Geben Sie das folgende Material als JSON-Liste von Zeichenketten wieder, mit einem Eintrag für jede Zeile. Leerzeilen lassen Sie dabei aus.

☆ ☆ ☆ ☆ ☆ ☆ ☆

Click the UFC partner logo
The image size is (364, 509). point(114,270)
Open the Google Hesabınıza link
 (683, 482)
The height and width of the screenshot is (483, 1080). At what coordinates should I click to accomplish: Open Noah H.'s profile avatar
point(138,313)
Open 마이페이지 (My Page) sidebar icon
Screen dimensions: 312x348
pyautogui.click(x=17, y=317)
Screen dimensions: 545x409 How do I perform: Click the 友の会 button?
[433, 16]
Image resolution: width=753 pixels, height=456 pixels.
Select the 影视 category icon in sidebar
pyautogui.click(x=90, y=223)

☆ ☆ ☆ ☆ ☆ ☆ ☆

### Vollständige Antwort
[
  "Click the UFC partner logo",
  "The image size is (364, 509). point(114,270)",
  "Open the Google Hesabınıza link",
  " (683, 482)",
  "The height and width of the screenshot is (483, 1080). At what coordinates should I click to accomplish: Open Noah H.'s profile avatar",
  "point(138,313)",
  "Open 마이페이지 (My Page) sidebar icon",
  "Screen dimensions: 312x348",
  "pyautogui.click(x=17, y=317)",
  "Screen dimensions: 545x409 How do I perform: Click the 友の会 button?",
  "[433, 16]",
  "Image resolution: width=753 pixels, height=456 pixels.",
  "Select the 影视 category icon in sidebar",
  "pyautogui.click(x=90, y=223)"
]